Bug#692053: [PATCH] ia64 Iceweasel 10.0 (and above?) randomly stops responding, eating 100% CPU
Stephan Schreiber
info at fs-driver.org
Sun Dec 16 08:20:01 UTC 2012
found 692053 10.0.11esr-1
notfound 692053 10.0~b2-1
# that version is over; nobody wants to patch it anymore, I guess
severity 692053 serious
tags 692053 + patch
thanks
I could reproduce the bug on Wheezy.
Iceweasel also needs a patch for the address range problem on ia64
again since the upstream development has removed it in the meantime.

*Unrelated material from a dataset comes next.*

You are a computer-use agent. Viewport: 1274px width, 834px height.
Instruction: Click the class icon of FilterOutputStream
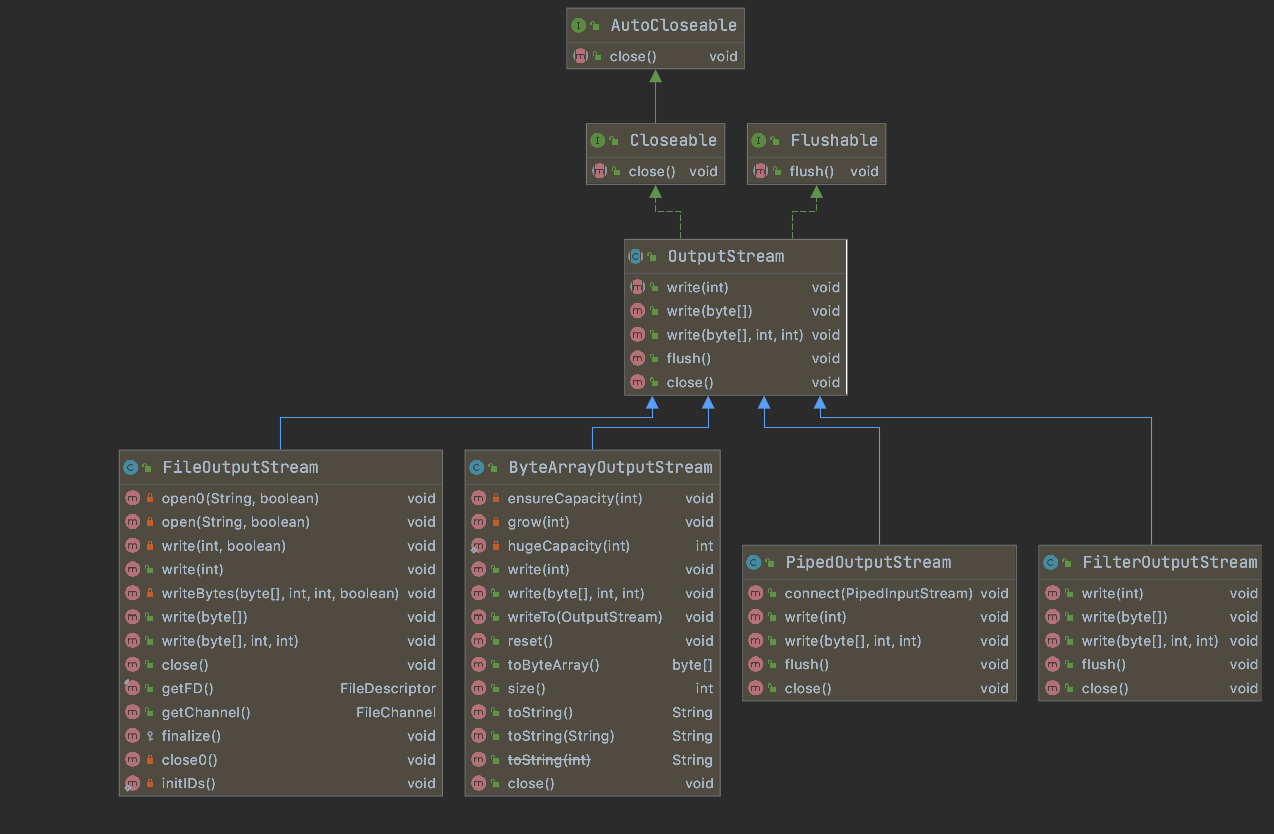(x=1050, y=562)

I
filed the separate bug#696041 for that.
After applying the patch of bug#696041, Iceweasel still used to hang.
It turned out that the garbage collector has two bugs that can cause
an endless loop.
The problem is in js/src/jsgc.cpp:2385 in the function DecommitFreePages():
static void
DecommitFreePages(JSContext *cx)
{
JSRuntime *rt = cx->runtime;
for (GCChunkSet::Range r(rt->gcChunkSet.all()); !r.empty();
r.popFront()) {
Chunk *chunk = r.front();
while (chunk) {
ArenaHeader *aheader =
static_cast<ArenaHeader*>(chunk->info.freeArenasHead);
/*
* In the non-failure case, the list will be gone at the end of
* the loop. In the case where we fail, we relink all failed
* decommits into a new list on freeArenasHead.
*/
chunk->info.freeArenasHead = NULL;
while (aheader) {
/* Store aside everything we will need after decommit. */
ArenaHeader *next = aheader->next;
bool success = DecommitMemory(aheader, ArenaSize);
if (!success) {
aheader->next = chunk->info.freeArenasHead;
chunk->info.freeArenasHead = aheader;
continue;
}
size_t arenaOffset =
Chunk::arenaIndex(reinterpret_cast<uintptr_t>(aheader));
chunk->decommittedArenas.set(arenaOffset);
--chunk->info.numArenasFreeCommitted;
--rt->gcNumFreeArenas;
aheader = next;
}
chunk = chunk->info.next;
}
}
}
This code calls a function DecommitMemory(); ArenaSize is constant
4096, defined in js/src/jsgc.h:
const size_t ArenaShift = 12;
const size_t ArenaSize = size_t(1) << ArenaShift;
const size_t ArenaMask = ArenaSize - 1;
The DecommitMemory() is in js/src/jsgcchunk.cpp:
bool
DecommitMemory(void *addr, size_t size)
{
JS_ASSERT(uintptr_t(addr) % 4096UL == 0);
int result = madvise(addr, size, MADV_DONTNEED);
return result != -1;
}
When I debugged the hanging Iceweasel, a thread was in the most inner
while loop in DecommitFreePages()
ArenaHeader *aheader =
static_cast<ArenaHeader*>(chunk->info.freeArenasHead);
/*
* In the non-failure case, the list will be gone at the end of
* the loop. In the case where we fail, we relink all failed
* decommits into a new list on freeArenasHead.
*/
chunk->info.freeArenasHead = NULL;
while (aheader) {
/* Store aside everything we will need after decommit. */
ArenaHeader *next = aheader->next;
bool success = DecommitMemory(aheader, ArenaSize);
if (!success) {
aheader->next = chunk->info.freeArenasHead;
chunk->info.freeArenasHead = aheader;
continue;
}
size_t arenaOffset =
Chunk::arenaIndex(reinterpret_cast<uintptr_t>(aheader));
chunk->decommittedArenas.set(arenaOffset);
--chunk->info.numArenasFreeCommitted;
--rt->gcNumFreeArenas;
aheader = next;
}
aheader was always 0x70011e0100 on each loop iteration since
aheader->next was 0x70011e0100, too.
The question was how this state could occur.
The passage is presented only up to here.